Source records:
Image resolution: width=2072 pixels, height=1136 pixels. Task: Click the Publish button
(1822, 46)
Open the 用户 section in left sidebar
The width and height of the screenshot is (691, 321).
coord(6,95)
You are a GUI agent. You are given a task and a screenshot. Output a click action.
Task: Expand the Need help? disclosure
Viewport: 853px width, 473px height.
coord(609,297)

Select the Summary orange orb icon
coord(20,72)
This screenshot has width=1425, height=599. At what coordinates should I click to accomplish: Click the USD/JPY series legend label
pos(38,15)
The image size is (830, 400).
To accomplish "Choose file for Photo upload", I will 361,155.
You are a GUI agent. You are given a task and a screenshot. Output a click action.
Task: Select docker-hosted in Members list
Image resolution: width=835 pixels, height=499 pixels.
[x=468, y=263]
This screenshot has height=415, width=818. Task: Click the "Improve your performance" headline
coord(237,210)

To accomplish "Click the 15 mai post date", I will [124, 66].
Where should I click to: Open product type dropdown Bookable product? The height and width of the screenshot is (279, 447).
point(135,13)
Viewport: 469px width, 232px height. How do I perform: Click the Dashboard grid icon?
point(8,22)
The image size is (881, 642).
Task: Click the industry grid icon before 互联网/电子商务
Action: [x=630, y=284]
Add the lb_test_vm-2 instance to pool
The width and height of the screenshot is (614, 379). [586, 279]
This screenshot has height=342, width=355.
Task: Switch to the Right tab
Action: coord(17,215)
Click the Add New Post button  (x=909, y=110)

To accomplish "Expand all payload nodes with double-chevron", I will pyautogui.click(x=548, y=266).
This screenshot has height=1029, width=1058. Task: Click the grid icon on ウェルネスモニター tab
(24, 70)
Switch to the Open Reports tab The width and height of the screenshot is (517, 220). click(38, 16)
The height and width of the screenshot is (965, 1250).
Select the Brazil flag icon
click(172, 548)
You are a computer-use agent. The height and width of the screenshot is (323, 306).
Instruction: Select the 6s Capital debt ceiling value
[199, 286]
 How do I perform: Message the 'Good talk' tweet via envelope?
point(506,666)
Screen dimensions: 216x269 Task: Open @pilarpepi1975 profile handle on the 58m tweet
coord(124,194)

◆ DESCRIPTION OF THE TASK: In the records above, find each line that mentions the string "Expand", then copy it.

◆ EXERCISE RESULT:
Task: Expand the Need help? disclosure
To accomplish "Expand all payload nodes with double-chevron", I will pyautogui.click(x=548, y=266).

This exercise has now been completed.